Many tracks feature a subtle atonality. In “A Lot’s Gonna Change,” rubbery synths scrub right below the surface, and the complete collapse of the orchestra in “Everyday” ends the biggest pop moment of the record on a sour note. The destruction of surroundings, as well as connection between antithetical genres and people, is the recurring theme of Titanic Rising.

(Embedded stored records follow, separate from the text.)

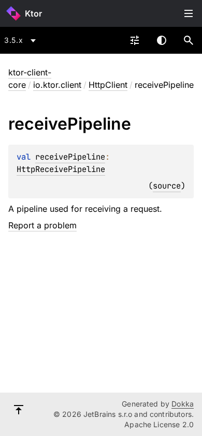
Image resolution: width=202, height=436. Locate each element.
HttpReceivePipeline (61, 169)
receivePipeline (70, 156)
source (167, 185)
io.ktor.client (57, 85)
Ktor (33, 13)
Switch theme (161, 40)
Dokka (182, 403)
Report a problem (42, 225)
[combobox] (22, 40)
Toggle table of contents (188, 13)
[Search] (188, 40)
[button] (188, 40)
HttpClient (108, 85)
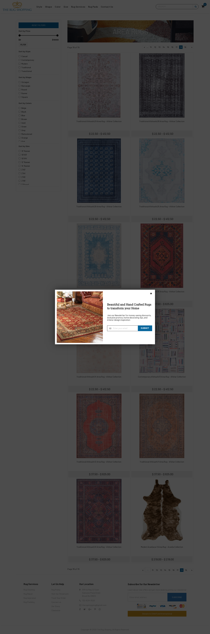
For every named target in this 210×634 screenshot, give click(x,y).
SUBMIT (145, 328)
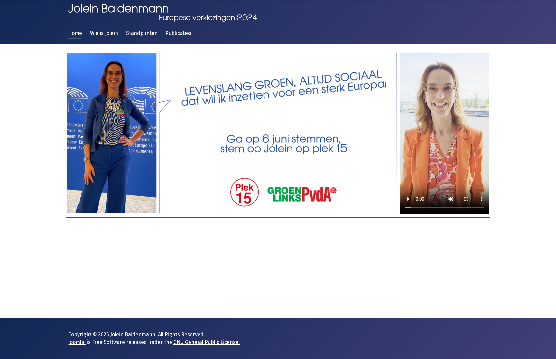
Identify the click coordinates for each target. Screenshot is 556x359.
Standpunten (142, 33)
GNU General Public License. (206, 342)
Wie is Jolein (104, 33)
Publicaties (178, 33)
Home (75, 33)
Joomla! (77, 342)
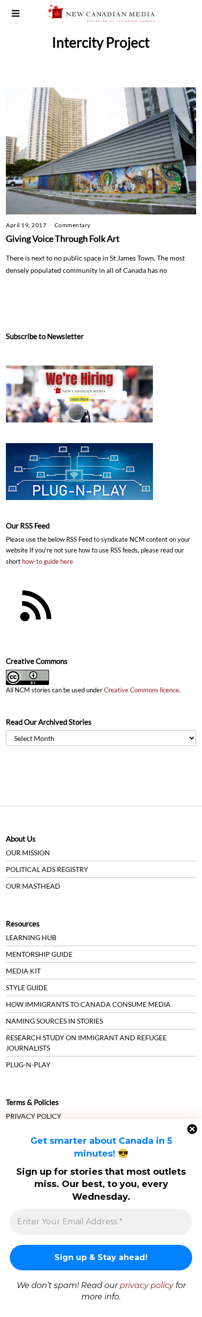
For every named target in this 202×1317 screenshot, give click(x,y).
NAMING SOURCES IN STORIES (54, 1021)
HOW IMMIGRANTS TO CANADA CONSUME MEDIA (88, 1004)
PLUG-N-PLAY (28, 1064)
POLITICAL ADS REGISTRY (47, 869)
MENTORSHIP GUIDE (39, 954)
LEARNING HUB (31, 937)
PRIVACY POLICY (33, 1116)
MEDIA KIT (23, 971)
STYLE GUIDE (27, 987)
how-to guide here (47, 561)
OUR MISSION (28, 852)
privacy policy (147, 1285)
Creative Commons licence (141, 690)
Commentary (72, 225)
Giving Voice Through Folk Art (63, 238)
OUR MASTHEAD (33, 886)
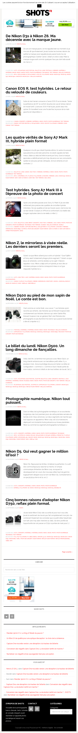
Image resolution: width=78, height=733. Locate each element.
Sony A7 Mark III (23, 178)
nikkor (30, 437)
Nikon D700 (25, 76)
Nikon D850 (17, 228)
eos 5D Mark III (40, 435)
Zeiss (49, 178)
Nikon (23, 72)
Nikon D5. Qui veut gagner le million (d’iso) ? (37, 453)
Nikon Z (68, 176)
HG (39, 727)
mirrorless (9, 228)
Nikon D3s (57, 74)
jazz (55, 222)
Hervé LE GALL (12, 669)
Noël (18, 538)
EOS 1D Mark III (22, 74)
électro (38, 378)
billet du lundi (40, 70)
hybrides (55, 70)
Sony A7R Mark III (64, 228)
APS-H (15, 74)
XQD (45, 178)
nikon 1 (56, 281)
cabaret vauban (19, 226)
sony (16, 178)
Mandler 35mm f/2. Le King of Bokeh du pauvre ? (25, 633)
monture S (49, 281)
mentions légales (47, 727)
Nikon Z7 (14, 283)
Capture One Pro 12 (25, 123)
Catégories (54, 708)
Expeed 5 (53, 435)
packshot (61, 331)
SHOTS (39, 12)
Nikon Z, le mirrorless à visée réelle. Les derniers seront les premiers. (37, 245)
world (61, 224)
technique (45, 72)
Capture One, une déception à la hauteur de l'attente (25, 684)
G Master (45, 176)
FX (28, 536)
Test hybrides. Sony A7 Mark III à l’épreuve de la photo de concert (34, 192)
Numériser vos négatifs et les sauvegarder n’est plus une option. (30, 654)
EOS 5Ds (48, 435)
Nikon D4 (63, 74)
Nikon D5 (61, 281)
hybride (34, 281)
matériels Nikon (11, 72)
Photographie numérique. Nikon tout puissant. (38, 401)
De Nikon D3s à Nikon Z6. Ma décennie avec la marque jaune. (34, 38)
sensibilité (57, 487)
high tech (33, 172)
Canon (16, 121)
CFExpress (21, 176)
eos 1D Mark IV (32, 74)
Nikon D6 (19, 76)
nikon (51, 74)
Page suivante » (67, 552)
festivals (49, 70)
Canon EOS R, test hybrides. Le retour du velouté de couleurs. (38, 90)
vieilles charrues (64, 72)
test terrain (54, 72)
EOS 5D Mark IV (42, 226)
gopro (16, 437)
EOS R (42, 123)
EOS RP (47, 123)
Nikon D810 (12, 439)
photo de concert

And I see it so clearly/That we play a part/Yes, we love our love/Most of all,” Mering sings on “Mirror Fever.” This devotion to the idea of affection rather than their relationship renders a separation between Mering and her partner. On Andromeda, she describes an equanimity with being alone: “Stop calling/It’s time to let me be/If you think you can save me/I’d dare you to try.” These lyrics find the pulse of broken romance, something that Mering’s narrators can’t seem to crawl out of. References to the horrific effects of climate change abound, from the waters running by Mering on “Something to Believe” and the million burning people burning in “Wild Time” show the massive devastation happening around our little lives.  Humanity’s desperate longing for connection in a world falling apart is a timely and iterative theme here.

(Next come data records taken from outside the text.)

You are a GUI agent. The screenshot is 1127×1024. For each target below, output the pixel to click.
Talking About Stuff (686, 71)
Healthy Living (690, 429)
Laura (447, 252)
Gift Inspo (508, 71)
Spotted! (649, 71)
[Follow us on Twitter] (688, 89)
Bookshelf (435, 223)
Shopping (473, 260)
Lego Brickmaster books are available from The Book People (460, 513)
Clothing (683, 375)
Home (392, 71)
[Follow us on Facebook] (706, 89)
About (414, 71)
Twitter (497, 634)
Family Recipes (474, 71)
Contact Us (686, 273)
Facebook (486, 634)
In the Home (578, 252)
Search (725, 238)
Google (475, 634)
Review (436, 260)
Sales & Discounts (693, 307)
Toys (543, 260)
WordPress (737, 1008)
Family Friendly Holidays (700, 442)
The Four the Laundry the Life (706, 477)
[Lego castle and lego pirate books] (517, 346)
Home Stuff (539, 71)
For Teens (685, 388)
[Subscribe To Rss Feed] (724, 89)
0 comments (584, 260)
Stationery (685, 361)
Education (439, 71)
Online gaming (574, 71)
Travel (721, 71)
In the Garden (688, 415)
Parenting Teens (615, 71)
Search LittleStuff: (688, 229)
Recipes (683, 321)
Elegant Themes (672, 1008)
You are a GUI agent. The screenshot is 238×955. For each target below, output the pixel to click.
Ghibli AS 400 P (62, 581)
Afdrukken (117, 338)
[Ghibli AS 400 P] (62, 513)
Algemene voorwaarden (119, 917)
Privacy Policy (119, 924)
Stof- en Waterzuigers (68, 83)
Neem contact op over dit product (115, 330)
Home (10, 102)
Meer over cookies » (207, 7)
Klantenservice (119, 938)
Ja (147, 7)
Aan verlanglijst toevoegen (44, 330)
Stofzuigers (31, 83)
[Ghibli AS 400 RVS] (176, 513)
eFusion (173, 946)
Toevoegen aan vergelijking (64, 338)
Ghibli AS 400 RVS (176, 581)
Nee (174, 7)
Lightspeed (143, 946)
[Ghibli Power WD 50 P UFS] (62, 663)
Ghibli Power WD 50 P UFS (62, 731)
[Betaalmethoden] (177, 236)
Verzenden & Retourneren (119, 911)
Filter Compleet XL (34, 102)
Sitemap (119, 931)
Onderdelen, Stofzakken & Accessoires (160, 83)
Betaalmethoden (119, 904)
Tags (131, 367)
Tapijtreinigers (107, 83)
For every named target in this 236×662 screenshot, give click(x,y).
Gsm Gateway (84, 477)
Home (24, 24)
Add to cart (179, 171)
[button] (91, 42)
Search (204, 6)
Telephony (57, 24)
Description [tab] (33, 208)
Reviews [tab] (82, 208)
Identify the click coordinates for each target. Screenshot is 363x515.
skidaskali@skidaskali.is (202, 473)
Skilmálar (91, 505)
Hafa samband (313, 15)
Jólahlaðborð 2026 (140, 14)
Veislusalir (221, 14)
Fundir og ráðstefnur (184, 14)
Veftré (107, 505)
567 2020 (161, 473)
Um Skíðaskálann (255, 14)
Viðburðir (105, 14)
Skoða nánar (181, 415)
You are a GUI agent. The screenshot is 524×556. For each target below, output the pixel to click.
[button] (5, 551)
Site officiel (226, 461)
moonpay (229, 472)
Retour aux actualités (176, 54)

Mering’s touchstone on this record are bands like The Carpenters, whose music feels just a little too earnest and emotional for 2019. There is an open-hearted-ness in songs like “Close to You” that Titanic Rising inhabits to its fullest. But it’s not just optimism filling Karen Carpenter’s (and Natalie Mering’s) voice with so much emotion. It’s also a deep sadness. Karen never manages to get near her object of affection, instead left to say things like, “Why do stars fall down from the sky/Every time you walk by?/Just like me, they long to be/Close to you.” Mering taps into this as well. Nearly every song on Titanic Rising is filled with a certain kind of loneliness.

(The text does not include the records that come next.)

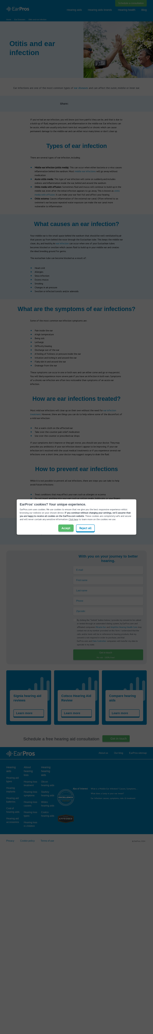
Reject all (85, 528)
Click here (73, 519)
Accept (66, 528)
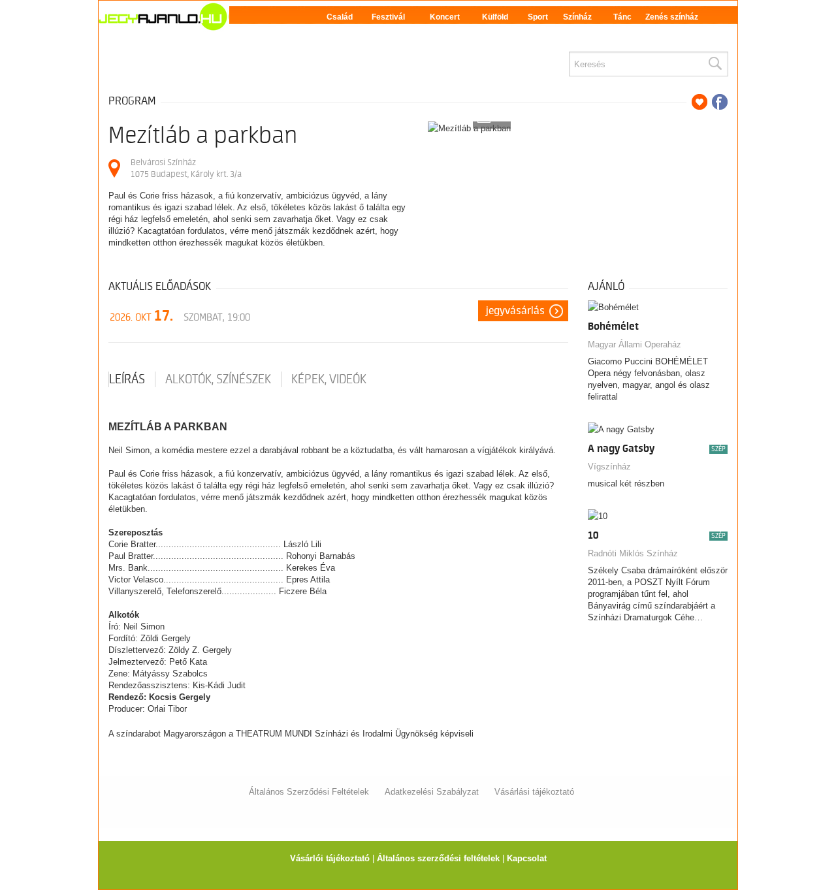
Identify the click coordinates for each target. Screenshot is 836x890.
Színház (577, 17)
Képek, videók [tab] (328, 379)
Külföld (495, 17)
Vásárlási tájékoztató (534, 792)
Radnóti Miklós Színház (633, 553)
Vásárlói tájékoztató (330, 858)
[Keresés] (714, 64)
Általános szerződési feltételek (438, 858)
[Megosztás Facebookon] (720, 102)
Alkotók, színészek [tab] (218, 379)
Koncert (445, 17)
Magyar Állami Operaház (634, 344)
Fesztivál (388, 17)
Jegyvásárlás (515, 311)
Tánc (622, 17)
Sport (538, 17)
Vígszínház (609, 466)
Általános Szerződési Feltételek (309, 792)
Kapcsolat (527, 858)
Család (340, 17)
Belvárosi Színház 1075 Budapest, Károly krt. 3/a (186, 168)
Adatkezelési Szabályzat (432, 792)
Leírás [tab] (127, 379)
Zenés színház (671, 17)
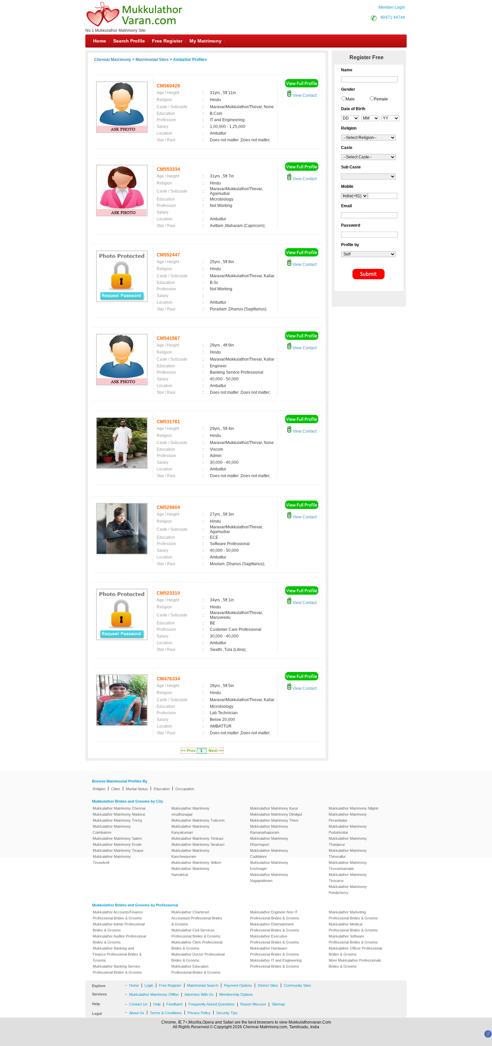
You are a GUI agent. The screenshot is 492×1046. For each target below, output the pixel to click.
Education (162, 789)
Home (99, 41)
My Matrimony (205, 41)
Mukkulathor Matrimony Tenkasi (197, 838)
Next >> (216, 750)
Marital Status (137, 789)
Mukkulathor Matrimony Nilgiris (354, 808)
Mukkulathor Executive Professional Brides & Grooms (274, 939)
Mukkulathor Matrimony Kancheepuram (190, 853)
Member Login (392, 7)
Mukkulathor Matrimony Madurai (119, 814)
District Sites (268, 985)
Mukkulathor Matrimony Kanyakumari (190, 829)
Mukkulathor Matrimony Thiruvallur (348, 853)
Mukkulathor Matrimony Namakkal (190, 872)
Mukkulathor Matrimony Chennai (119, 808)
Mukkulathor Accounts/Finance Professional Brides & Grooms (118, 915)
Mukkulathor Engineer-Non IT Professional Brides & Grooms (274, 915)
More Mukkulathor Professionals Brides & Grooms (355, 963)
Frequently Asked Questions (211, 1004)
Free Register (167, 41)
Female (381, 99)
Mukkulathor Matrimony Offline (154, 994)
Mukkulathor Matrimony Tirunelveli (112, 859)
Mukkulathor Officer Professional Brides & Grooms (355, 951)
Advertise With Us (199, 994)
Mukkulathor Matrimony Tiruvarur (348, 878)
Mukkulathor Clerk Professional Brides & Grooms (196, 945)
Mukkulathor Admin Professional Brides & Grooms (119, 927)
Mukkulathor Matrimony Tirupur (118, 850)
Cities (115, 789)
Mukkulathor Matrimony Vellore (196, 863)
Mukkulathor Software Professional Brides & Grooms (353, 939)
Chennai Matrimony (112, 59)
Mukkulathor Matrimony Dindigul (276, 814)
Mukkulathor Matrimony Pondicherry (348, 890)
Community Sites (297, 985)
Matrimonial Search (202, 985)
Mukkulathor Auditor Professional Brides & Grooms (119, 939)
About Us (136, 1013)
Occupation (184, 789)
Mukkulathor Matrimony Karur (274, 808)
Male (350, 99)
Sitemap (278, 1004)
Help (157, 1004)
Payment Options (238, 985)
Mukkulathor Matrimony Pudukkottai (348, 829)
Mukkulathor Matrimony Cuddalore (269, 853)
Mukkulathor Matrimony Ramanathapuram (269, 829)
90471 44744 (393, 17)
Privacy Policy (199, 1013)
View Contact (304, 95)
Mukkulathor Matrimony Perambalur (348, 817)
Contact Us (138, 1004)
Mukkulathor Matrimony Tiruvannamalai (348, 866)
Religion (99, 789)
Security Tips (227, 1013)
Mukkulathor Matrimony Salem (117, 838)
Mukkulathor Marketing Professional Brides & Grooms (353, 915)
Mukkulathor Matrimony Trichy (117, 820)
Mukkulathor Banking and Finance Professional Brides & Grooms (117, 954)
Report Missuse (253, 1004)
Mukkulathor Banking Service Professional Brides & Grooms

And so, at times, it can feel like Mering is being sarcastic. When she sings “I’ve got a case of the empties” on “Something to Believe,” the humor belies the sadness. But by the end, as she pleas for conviction, laughter is a distant thought. “Something to Believe” also features some of the most fastidious orchestration on the record. At first, it’s overwhelming. The harpsichords and harmonies are almost oppressively lush. But the too-much-ness is the point. Titanic Rising burrows down to moments when we carry the world on our shoulders. The narrators find themselves overwhelmed with emotions, and so the instrumentals reflect this. The aesthetics and themes reinforce each other to a point of pure cohesion.

The record also has two instrumental interludes, one at the end of each side. “Titanic Rising” is all space ambient squeals and blips, chiming and reverberating across an expansive landscape. And “Nearer to Thee” is all strings, soaring into oblivion. Each is an enveloping 90 seconds, and both end far too soon. In Mering’s hands, these two tracks use different means for the same ends. It’s her smartest statement, partially because of its elegant simplicity. Mering begs for an aesthetic equality, one in which we recognize melodrama and corny electronics as radical sincerity.

The emotional ending of Titanic Rising is “Picture Me Better,” a song dripping with so much wide eyed naïveté that it practically begs for you to laugh in its face. But Mering’s final words of the record are casually affecting: “Waiting for the call from beyond/Waiting for something with meaning/To come through soon.” As the world falls apart in front of our very eyes, aren’t we all?